Why I am Not the Fish Nut
Had my family and I not traveled to Greece when I was 12 years old, I might never have become...
Had my family and I not traveled to Greece when I was 12 years old, I might never have become the Gun Nut. I’d be the Fish Nut.
I loved to fish as a kid, and I was a catch and eat fisherman all the way. One of the first fish I remember catching was a breakfast-sized brook trout from a New Hampshire stream that I carried back to our cabin wrapped in a leaf for my mother to cook for me. When I was ten, my parents gave me the book “James Beard’s Fish Cookery” for my birthday, along with a check for $10, which was a lot of money to a kid in 1968. I thought it was the greatest birthday present ever, and I still have the book. The $10 I spent.

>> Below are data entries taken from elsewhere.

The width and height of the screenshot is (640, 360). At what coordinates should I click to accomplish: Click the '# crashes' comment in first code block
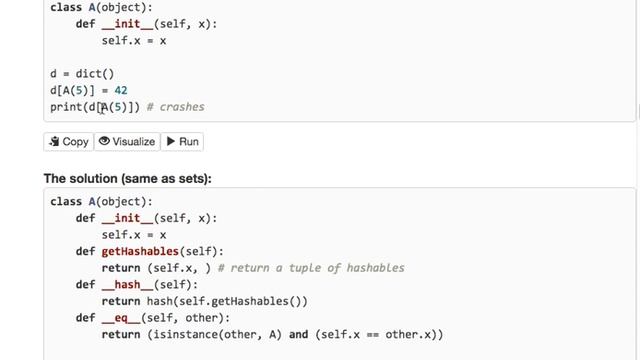coord(176,107)
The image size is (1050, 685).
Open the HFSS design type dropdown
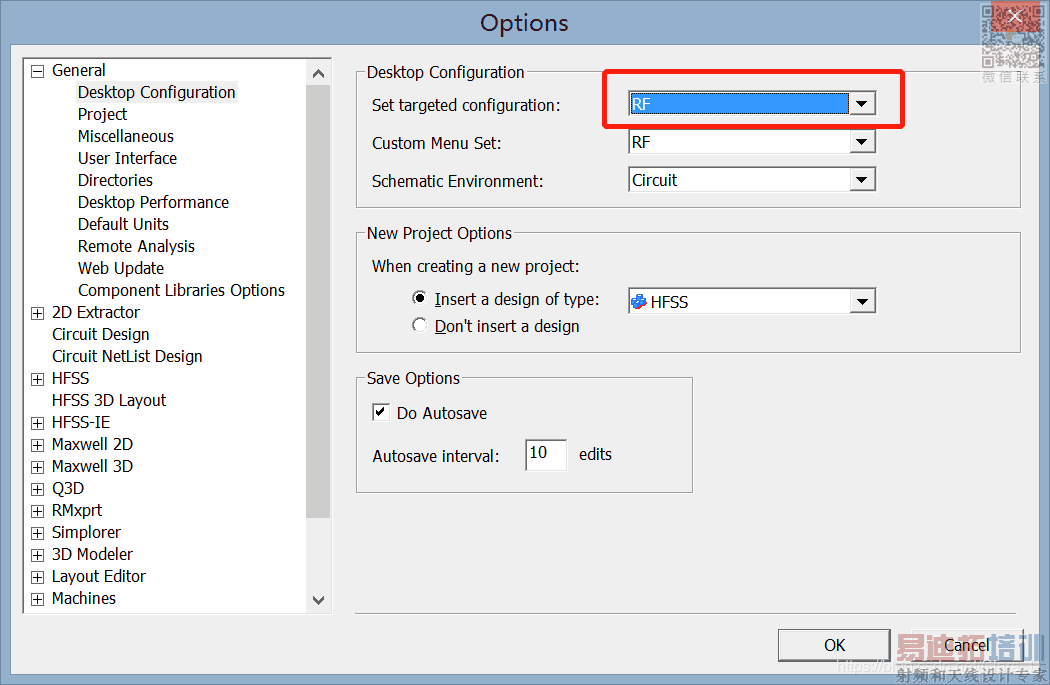(862, 301)
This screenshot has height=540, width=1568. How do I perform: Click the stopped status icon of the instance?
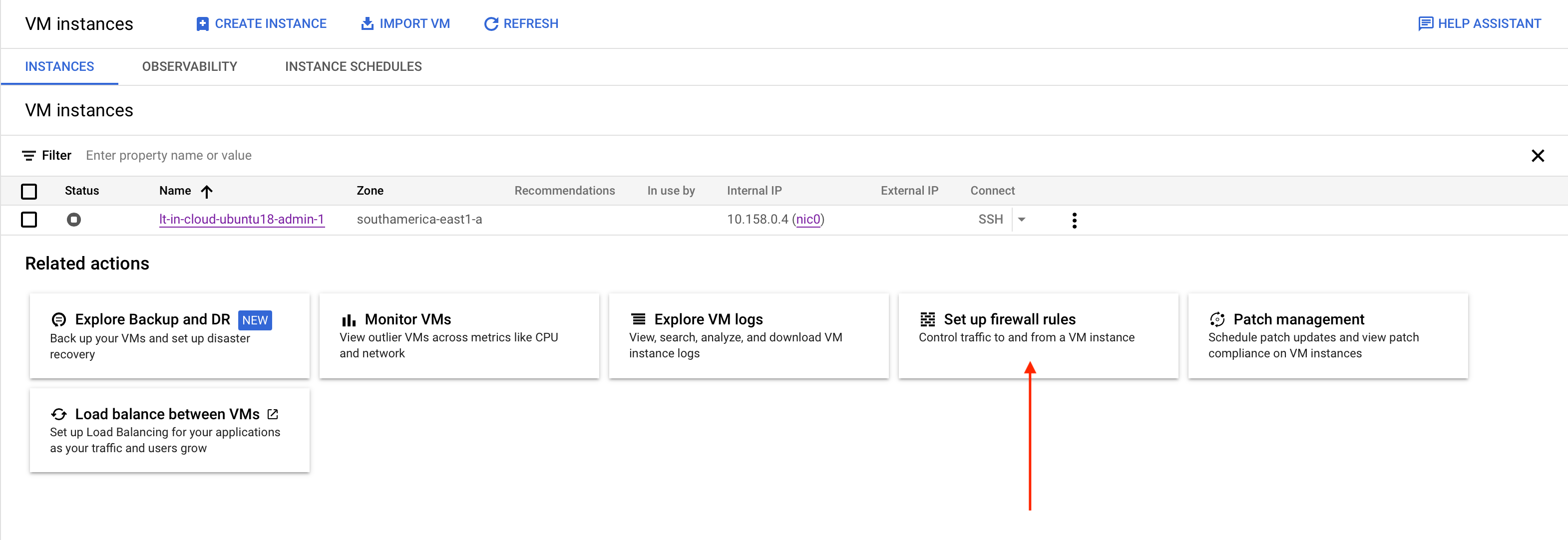tap(73, 220)
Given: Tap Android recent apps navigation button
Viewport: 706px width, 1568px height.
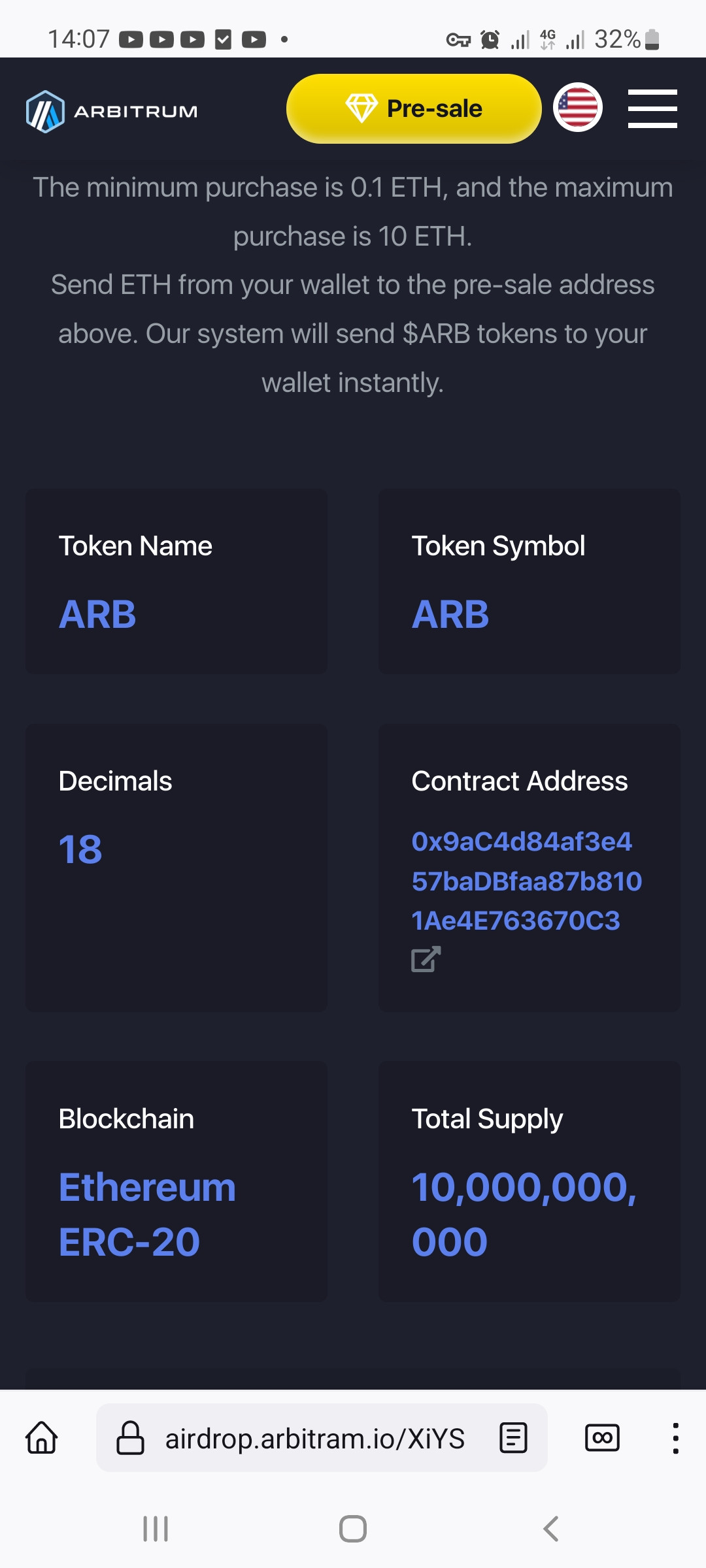Looking at the screenshot, I should click(x=156, y=1529).
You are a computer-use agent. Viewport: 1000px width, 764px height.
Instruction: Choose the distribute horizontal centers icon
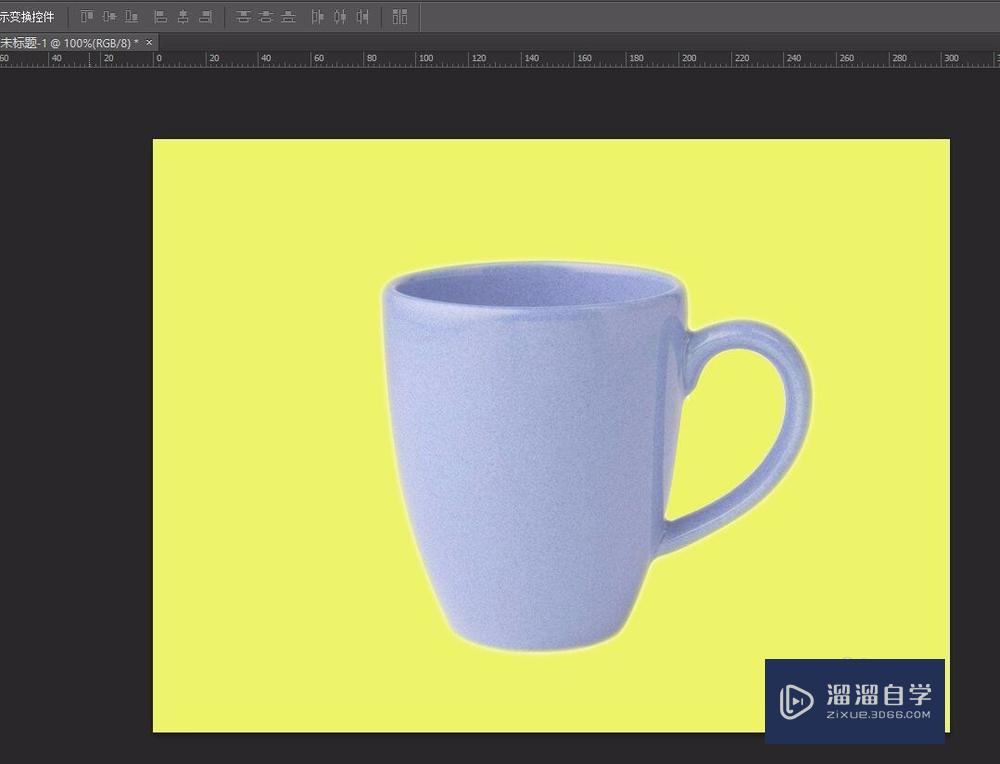click(x=340, y=17)
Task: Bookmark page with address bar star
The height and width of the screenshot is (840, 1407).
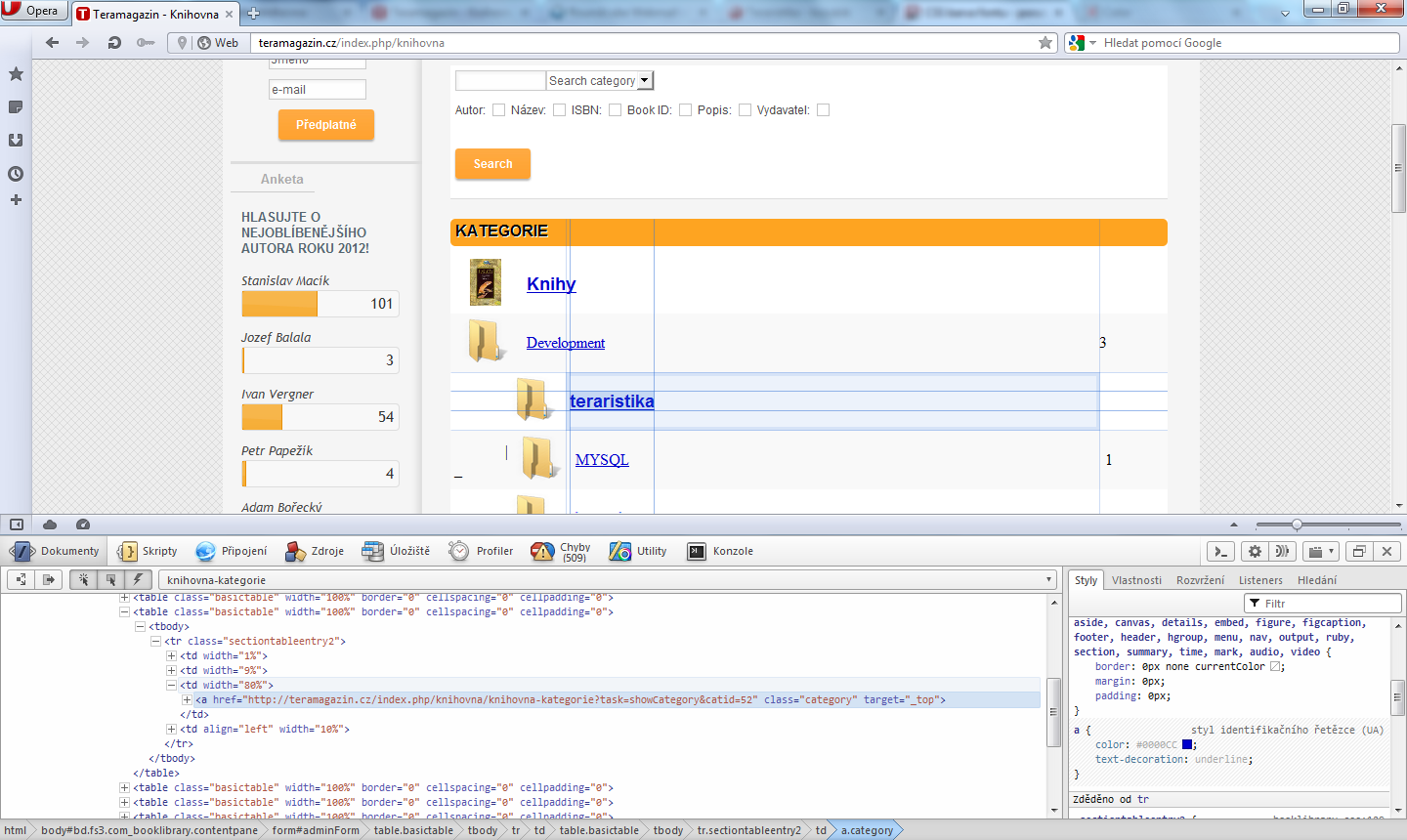Action: [x=1045, y=42]
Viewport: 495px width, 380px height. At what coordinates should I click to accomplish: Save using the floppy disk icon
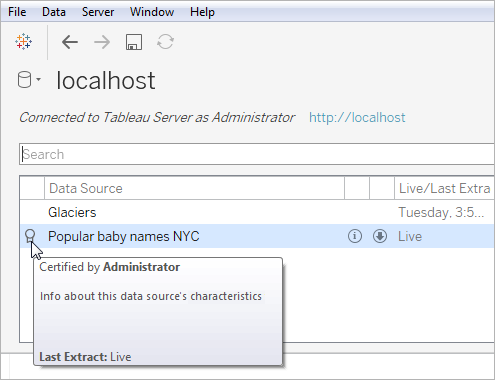click(134, 42)
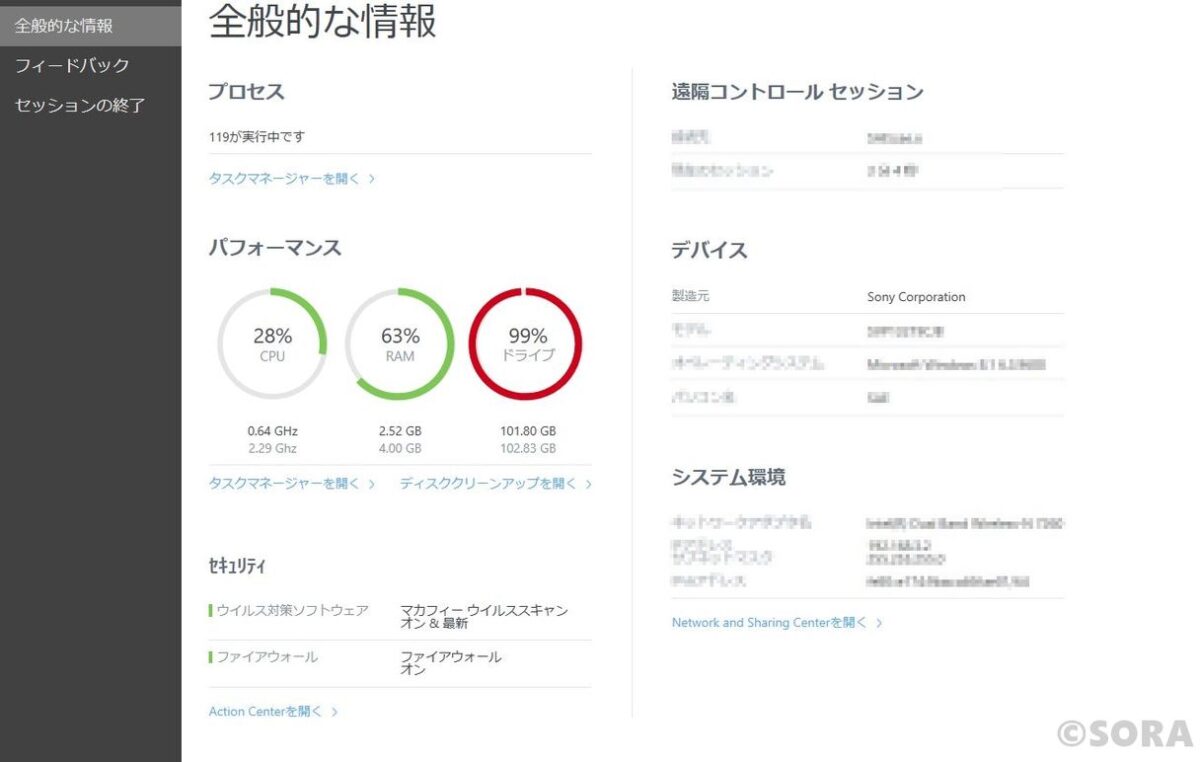Screen dimensions: 1200x762
Task: Click green status bar beside ウイルス対策ソフトウェア
Action: pos(211,610)
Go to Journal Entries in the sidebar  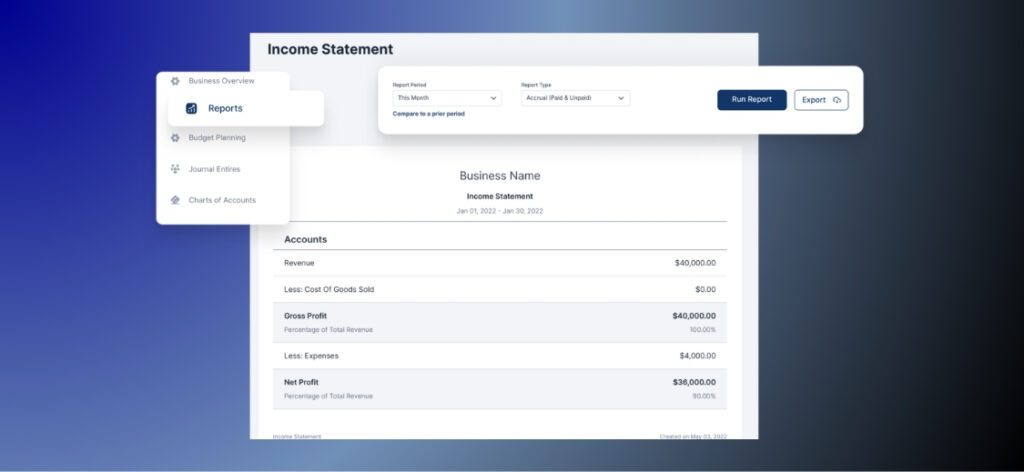coord(214,169)
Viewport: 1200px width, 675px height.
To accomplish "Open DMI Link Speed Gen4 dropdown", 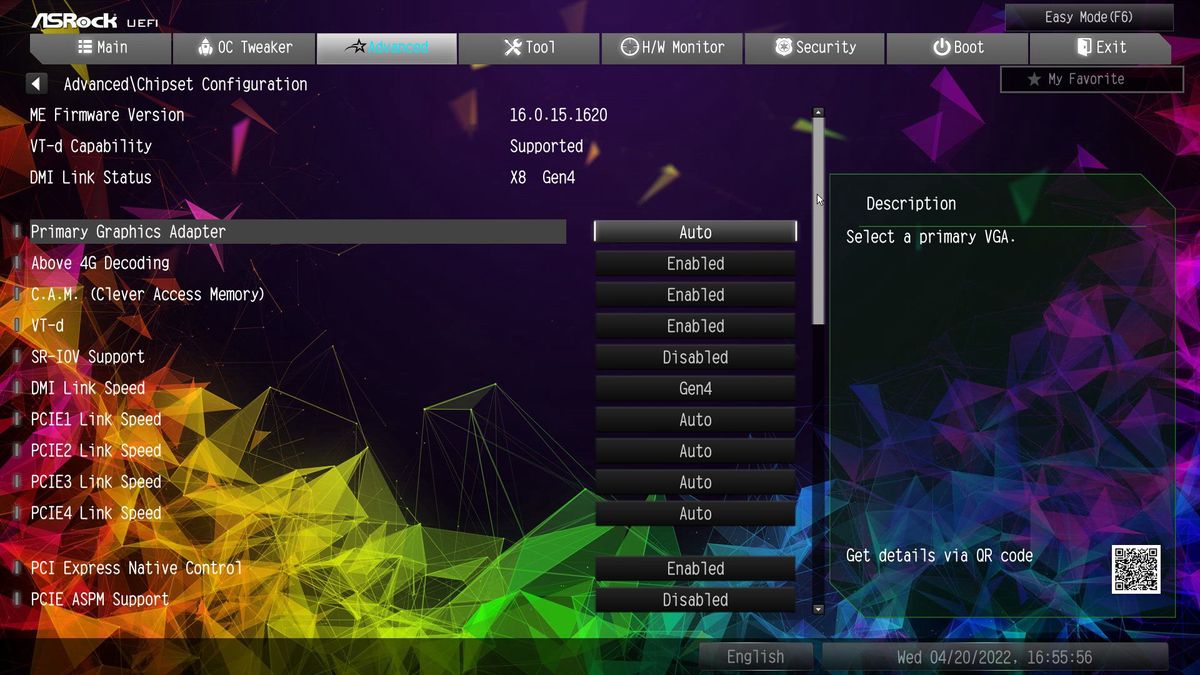I will pos(695,389).
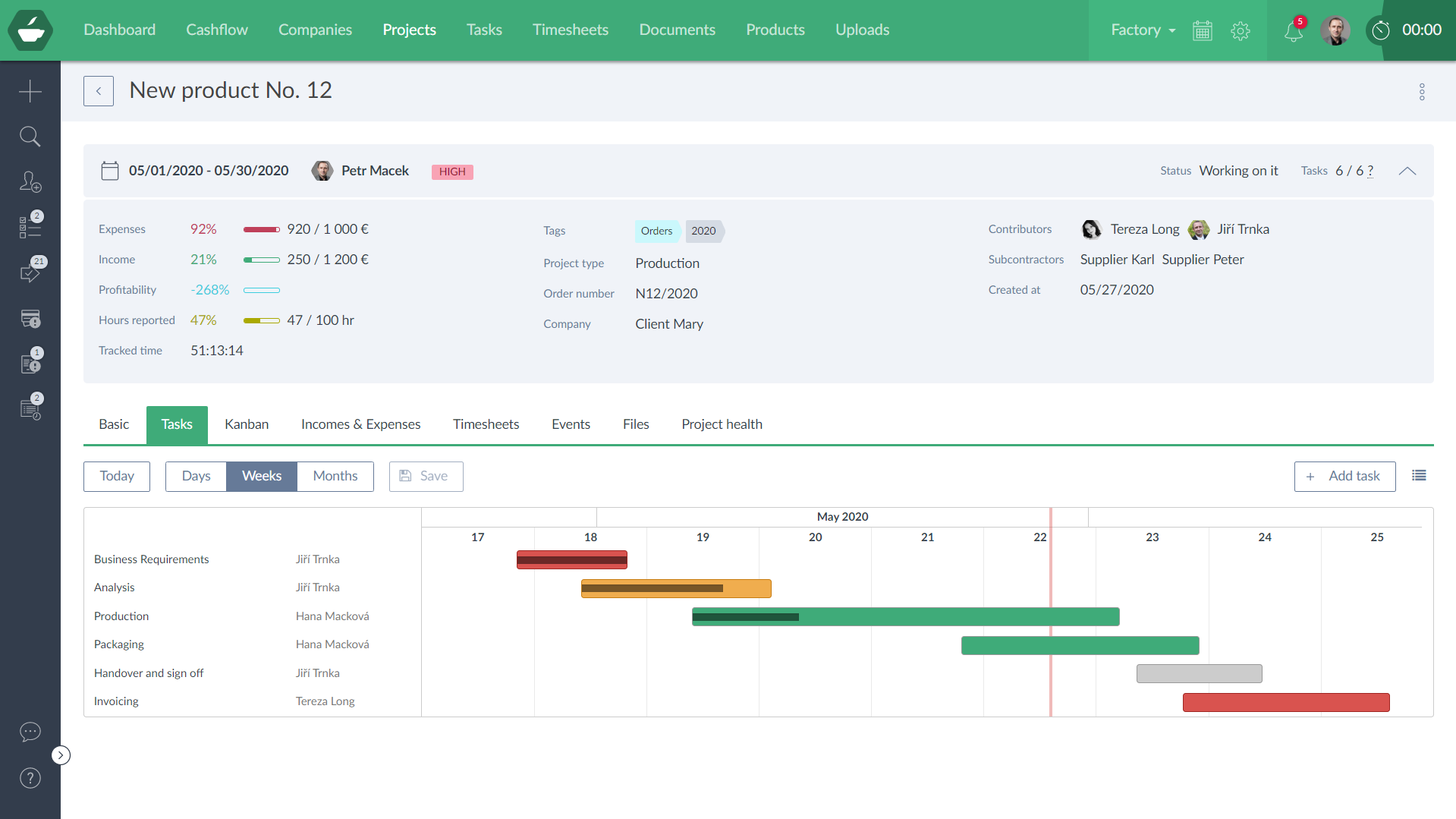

Back then I had no interest in hunting at all. That came much later. Anyway, when I was 12 we went on a family vacation to Greece. Flying to Athens on Olympia airlines, we were served sole almandine. If you have seen Airplane, you know that nothing good comes of having fish on a plane. Next day we ate lunch at a seafood restaurant at one of the ports of Athens. You sat outdoors by the water on one side of a very busy, exhaust-choked highway, and waiters dodged traffic to bring food to the table from the kitchen on the other side. I had fish.
The next two days I was as sick as I have ever been, poisoned either by the airline sole, the monoxide-infused fish, or possibly both.
The upshot is, I am squeamish around fish to this day. The fishy tasting ones, like trout and tilapia, are completely out for me, and if I catch a “good” fish, like a walleye or a crappie and clean it, I can’t seem to wash the smell off my hands and I really don’t want to eat it. Fish cooked by other people (or not cooked, as in sushi) are fine. Great even.
A few years ago my wife’s late friend Lauren called to tell me to say their handyman had given them a fish and could I come help clean it. The handyman spoke only Chinese so she didn’t know what kind of fish it was. She and her husband were lovely people and she was a terrific cook, but they came from a very urban background in which cleaning fish was not a skill they had ever needed or acquired.
“What does it look like?” I asked.
“It has like this netting all over it,” she said.
I thought that one over for a while. “You mean scales?”
“That’s it. Scales!”
So I suspected it might be carp before I saw it, and it turned out to be a very big carp. Lauren’s brother was an artisanal potter, and she had the carp artfully laid out on one of his large serving platters and the head and tail hung over the ends. It was beautiful, really, but carp definitely belong in the “fishy” category. Smelling it was bad enough. Filleting was horrible. I got it done, mumbled some excuse, and left before I got sick, or, worse, they asked me to stay for dinner.
On the other hand, I have cut up piles of early season Canada geese in sticky, September heat. They stink, and that doesn’t bother me a bit.
I know, I know, catch and release, but given that a large part of the appeal of the outdoors to me is bringing home my own meat, rather than fishing I’ll hunt turkeys in the spring and shoot in the summer to get ready for fall. Gunpowder smells a lot better to me than fish does.